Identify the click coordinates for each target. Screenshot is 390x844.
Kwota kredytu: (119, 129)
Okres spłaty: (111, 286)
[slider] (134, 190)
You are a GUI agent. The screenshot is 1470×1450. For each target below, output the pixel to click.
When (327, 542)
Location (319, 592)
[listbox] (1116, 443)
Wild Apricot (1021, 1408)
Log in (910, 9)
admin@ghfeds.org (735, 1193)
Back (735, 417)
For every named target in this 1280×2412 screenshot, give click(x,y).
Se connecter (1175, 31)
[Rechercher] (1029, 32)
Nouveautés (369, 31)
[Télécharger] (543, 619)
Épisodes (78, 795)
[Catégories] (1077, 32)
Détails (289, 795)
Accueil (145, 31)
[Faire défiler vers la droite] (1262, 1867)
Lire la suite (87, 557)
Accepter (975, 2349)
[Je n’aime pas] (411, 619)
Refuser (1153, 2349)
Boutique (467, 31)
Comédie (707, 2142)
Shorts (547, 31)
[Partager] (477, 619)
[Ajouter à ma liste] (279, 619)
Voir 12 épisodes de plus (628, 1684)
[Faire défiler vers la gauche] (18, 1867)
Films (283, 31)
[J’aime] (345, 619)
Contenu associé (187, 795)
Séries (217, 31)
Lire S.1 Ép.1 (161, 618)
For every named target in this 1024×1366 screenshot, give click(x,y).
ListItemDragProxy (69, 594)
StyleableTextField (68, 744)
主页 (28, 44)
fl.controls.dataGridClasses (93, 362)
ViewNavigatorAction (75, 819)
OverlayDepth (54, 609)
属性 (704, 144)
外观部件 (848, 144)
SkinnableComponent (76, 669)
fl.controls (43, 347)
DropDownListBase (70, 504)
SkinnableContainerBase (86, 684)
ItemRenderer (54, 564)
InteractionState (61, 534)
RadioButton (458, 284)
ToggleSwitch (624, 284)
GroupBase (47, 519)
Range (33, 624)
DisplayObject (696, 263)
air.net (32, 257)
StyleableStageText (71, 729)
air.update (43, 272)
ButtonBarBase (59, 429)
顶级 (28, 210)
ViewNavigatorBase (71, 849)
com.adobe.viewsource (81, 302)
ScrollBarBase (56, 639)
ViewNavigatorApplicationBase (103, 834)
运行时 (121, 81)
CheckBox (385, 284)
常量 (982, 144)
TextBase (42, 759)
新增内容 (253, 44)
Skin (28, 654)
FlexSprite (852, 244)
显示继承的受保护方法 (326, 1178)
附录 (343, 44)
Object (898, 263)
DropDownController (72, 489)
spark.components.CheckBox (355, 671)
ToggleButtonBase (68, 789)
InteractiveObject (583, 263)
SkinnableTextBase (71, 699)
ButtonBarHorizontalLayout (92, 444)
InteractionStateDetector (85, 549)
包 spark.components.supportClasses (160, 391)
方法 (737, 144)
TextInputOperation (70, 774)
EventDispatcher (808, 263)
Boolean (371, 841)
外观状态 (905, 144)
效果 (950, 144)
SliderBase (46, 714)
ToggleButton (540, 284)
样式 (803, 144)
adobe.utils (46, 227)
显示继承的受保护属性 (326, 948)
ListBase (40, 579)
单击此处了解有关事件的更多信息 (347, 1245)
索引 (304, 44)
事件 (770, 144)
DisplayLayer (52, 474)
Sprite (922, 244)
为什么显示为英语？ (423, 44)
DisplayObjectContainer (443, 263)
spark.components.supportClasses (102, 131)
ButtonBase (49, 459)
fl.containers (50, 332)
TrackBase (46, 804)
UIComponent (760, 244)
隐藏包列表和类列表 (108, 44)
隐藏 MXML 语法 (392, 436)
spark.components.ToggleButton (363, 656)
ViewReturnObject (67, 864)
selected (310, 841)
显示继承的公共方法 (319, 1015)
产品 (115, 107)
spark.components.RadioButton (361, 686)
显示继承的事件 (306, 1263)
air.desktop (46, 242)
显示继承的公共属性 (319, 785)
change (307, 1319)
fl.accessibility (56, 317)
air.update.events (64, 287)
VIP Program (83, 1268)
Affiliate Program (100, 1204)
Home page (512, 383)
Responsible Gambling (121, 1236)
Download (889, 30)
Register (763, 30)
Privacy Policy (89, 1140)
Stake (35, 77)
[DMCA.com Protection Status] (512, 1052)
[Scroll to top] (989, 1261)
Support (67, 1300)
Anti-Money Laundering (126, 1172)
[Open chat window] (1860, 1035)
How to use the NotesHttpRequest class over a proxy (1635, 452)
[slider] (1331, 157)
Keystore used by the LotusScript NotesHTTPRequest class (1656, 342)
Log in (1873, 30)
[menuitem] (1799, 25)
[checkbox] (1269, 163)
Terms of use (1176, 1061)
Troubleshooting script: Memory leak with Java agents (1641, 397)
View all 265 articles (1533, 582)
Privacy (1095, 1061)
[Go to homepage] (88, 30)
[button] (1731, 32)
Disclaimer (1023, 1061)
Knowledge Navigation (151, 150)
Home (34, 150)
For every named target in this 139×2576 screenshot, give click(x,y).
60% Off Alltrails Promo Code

------------------------------------------------------------------------

Output the complete data exactly as written.

TASK ANSWER:
Identify the click coordinates for each target. Screenshot is 390x844.
Kwota kredytu: (119, 129)
Okres spłaty: (111, 286)
[slider] (134, 190)
You are a GUI agent. The screenshot is 1470×1450. For each target below, output the pixel to click.
When (327, 542)
Location (319, 592)
[listbox] (1116, 443)
Wild Apricot (1021, 1408)
Log in (910, 9)
admin@ghfeds.org (735, 1193)
Back (735, 417)
For every named target in this 1280×2412 screenshot, give click(x,y).
Se connecter (1175, 31)
[Rechercher] (1029, 32)
Nouveautés (369, 31)
[Télécharger] (543, 619)
Épisodes (78, 795)
[Catégories] (1077, 32)
Détails (289, 795)
Accueil (145, 31)
[Faire défiler vers la droite] (1262, 1867)
Lire la suite (87, 557)
Accepter (975, 2349)
[Je n’aime pas] (411, 619)
Refuser (1153, 2349)
Boutique (467, 31)
Comédie (707, 2142)
Shorts (547, 31)
[Partager] (477, 619)
[Ajouter à ma liste] (279, 619)
Voir 12 épisodes de plus (628, 1684)
[Faire défiler vers la gauche] (18, 1867)
Films (283, 31)
[J’aime] (345, 619)
Contenu associé (187, 795)
Séries (217, 31)
Lire S.1 Ép.1 (161, 618)
For every named target in this 1024×1366 screenshot, give click(x,y).
ListItemDragProxy (69, 594)
StyleableTextField (68, 744)
主页 (28, 44)
fl.controls.dataGridClasses (93, 362)
ViewNavigatorAction (75, 819)
OverlayDepth (54, 609)
属性 (704, 144)
外观部件 (848, 144)
SkinnableComponent (76, 669)
fl.controls (43, 347)
DropDownListBase (70, 504)
SkinnableContainerBase (86, 684)
ItemRenderer (54, 564)
InteractionState (61, 534)
RadioButton (458, 284)
ToggleSwitch (624, 284)
GroupBase (47, 519)
Range (33, 624)
DisplayObject (696, 263)
air.net (32, 257)
StyleableStageText (71, 729)
air.update (43, 272)
ButtonBarBase (59, 429)
顶级 (28, 210)
ViewNavigatorBase (71, 849)
com.adobe.viewsource (81, 302)
ScrollBarBase (56, 639)
ViewNavigatorApplicationBase (103, 834)
运行时 (121, 81)
CheckBox (385, 284)
常量 (982, 144)
TextBase (42, 759)
新增内容 (253, 44)
Skin (28, 654)
FlexSprite (852, 244)
显示继承的受保护方法 (326, 1178)
附录 (343, 44)
Object (898, 263)
DropDownController (72, 489)
spark.components.CheckBox (355, 671)
ToggleButtonBase (68, 789)
InteractiveObject (583, 263)
SkinnableTextBase (71, 699)
ButtonBarHorizontalLayout (92, 444)
InteractionStateDetector (85, 549)
包 spark.components.supportClasses (160, 391)
方法 (737, 144)
TextInputOperation (70, 774)
EventDispatcher (808, 263)
Boolean (371, 841)
外观状态 (905, 144)
效果 (950, 144)
SliderBase (46, 714)
ToggleButton (540, 284)
样式 (803, 144)
adobe.utils (46, 227)
显示继承的受保护属性 (326, 948)
ListBase (40, 579)
单击此处了解有关事件的更多信息 (347, 1245)
索引 (304, 44)
事件 (770, 144)
DisplayLayer (52, 474)
Sprite (922, 244)
为什么显示为英语？ (423, 44)
DisplayObjectContainer (443, 263)
spark.components.supportClasses (102, 131)
ButtonBase (49, 459)
fl.containers (50, 332)
TrackBase (46, 804)
UIComponent (760, 244)
隐藏包列表和类列表 (108, 44)
隐藏 MXML 语法 (392, 436)
spark.components.ToggleButton (363, 656)
ViewReturnObject (67, 864)
selected (310, 841)
显示继承的公共方法 (319, 1015)
产品 (115, 107)
spark.components.RadioButton (361, 686)
显示继承的事件 (306, 1263)
air.desktop (46, 242)
显示继承的公共属性 (319, 785)
change (307, 1319)
fl.accessibility (56, 317)
air.update.events (64, 287)
VIP Program (83, 1268)
Affiliate Program (100, 1204)
Home page (512, 383)
Responsible Gambling (121, 1236)
Download (889, 30)
Register (763, 30)
Privacy Policy (89, 1140)
Stake (35, 77)
[DMCA.com Protection Status] (512, 1052)
[Scroll to top] (989, 1261)
Support (67, 1300)
Anti-Money Laundering (126, 1172)
[Open chat window] (1860, 1035)
How to use the NotesHttpRequest class over a proxy (1635, 452)
[slider] (1331, 157)
Keystore used by the LotusScript NotesHTTPRequest class (1656, 342)
Log in (1873, 30)
[menuitem] (1799, 25)
[checkbox] (1269, 163)
Terms of use (1176, 1061)
Troubleshooting script: Memory leak with Java agents (1641, 397)
View all 265 articles (1533, 582)
Privacy (1095, 1061)
[Go to homepage] (88, 30)
[button] (1731, 32)
Disclaimer (1023, 1061)
Knowledge Navigation (151, 150)
Home (34, 150)
For every named target in this 139×2576 screenshot, give click(x,y).
60% Off Alltrails Promo Code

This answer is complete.